[START PASSAGE TO READ]
By Joseph Hanlon
Renamo’s enlarged National Council meeting Thursday in Beira decided that negotiations with the government are over. Using a pair of popular Portuguese expressions, Jose Manteigas, spokesman for the meeting, said the negotiations are “em aguas de bacalhau” – meaning useless or fishing in waters that have no fish – and that the Monday talks are “fora de barulho” – meaning a playing card which is not in the pack, and thus is invalid or false. (Diario de Mocambique 12 June)
President Filipe Nyusi had already said he saw no point in continuing the meetings. But on Friday he announced a new round of talks with opposition leaders, which could include Dhlakama. (Lusa 12 June,Noticias 13 June)
Renamo President Afonso Dhlakama, speaking Friday after the close of the National Council meeting, gave the government three days to open negotiations on “decentralising the state”. If that did not happen, Dhlakama said Renamo would carry out the National Council decision that Renamo should impose its own government on the five provinces it says it won in the elections. (Lusa 12 June) “Renamo will govern by force in the provinces where it won the elections,” Manteigas said Wednesday. (O Pais, 12 June) And on Thursday he added that Renamo would occupy provincial government buildings to install its own administration. Present government officials would be given the choice of remaining in their posts and joining Renamo, or leaving and handing over to Renamo. (Lusa 11 & 12 June)
Lusa reported Friday (12 June) that there were significant numbers of military and riot police vehicles on the streets in Beira and Nampula.
Manteigas also said that the government does not want to implement the cease fire agreed on 5 September 2014, so the national council had decided that Renamo will create its own police and army, and that it already had “men in combat positions” throughout the country. (Canal de Mocambique 12 June) Initially they will just be used to defend President Afonso Dhlakama and Renamo members from attacks by the police, riot police, and army.
[END PASSAGE TO READ]
[START DATA BLOCK]
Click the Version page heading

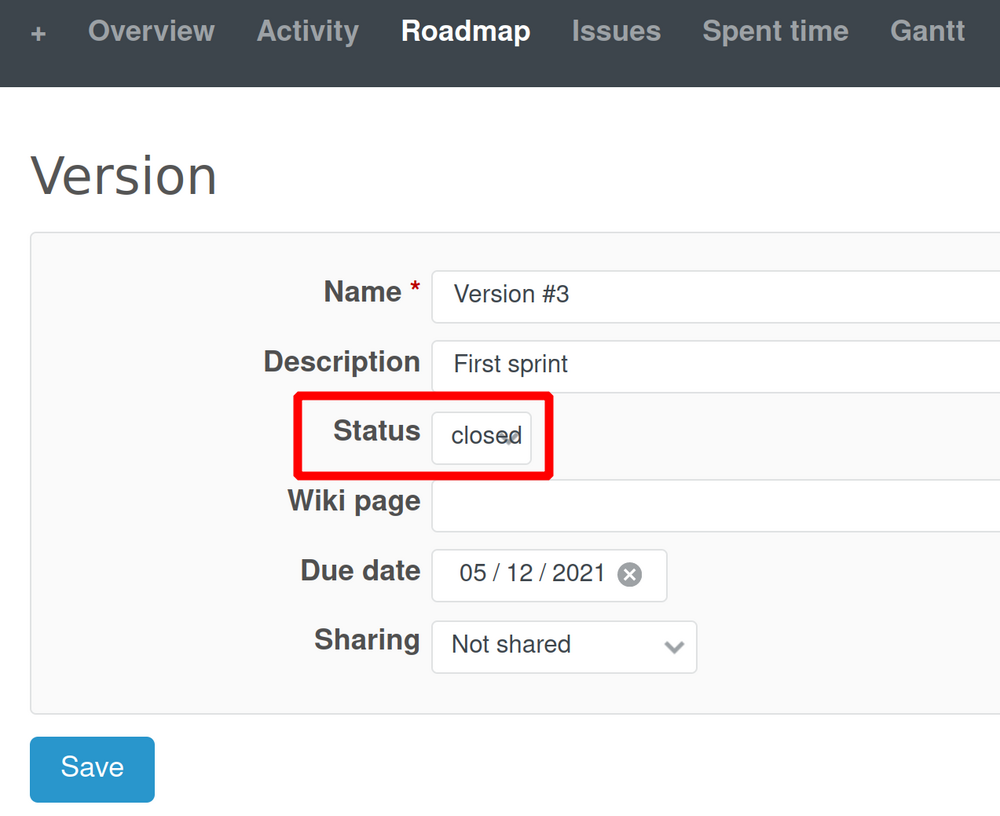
[END DATA BLOCK]
- **EXERCISE DIRECTIONS**: Print, word for word, the part of the Renamo news report above that opens with the words containing "Renamo President Afonso" and closes with "11 & 12 June)".

- **RESPONSE TO THIS TASK**:
Renamo President Afonso Dhlakama, speaking Friday after the close of the National Council meeting, gave the government three days to open negotiations on “decentralising the state”. If that did not happen, Dhlakama said Renamo would carry out the National Council decision that Renamo should impose its own government on the five provinces it says it won in the elections. (Lusa 12 June) “Renamo will govern by force in the provinces where it won the elections,” Manteigas said Wednesday. (O Pais, 12 June) And on Thursday he added that Renamo would occupy provincial government buildings to install its own administration. Present government officials would be given the choice of remaining in their posts and joining Renamo, or leaving and handing over to Renamo. (Lusa 11 & 12 June)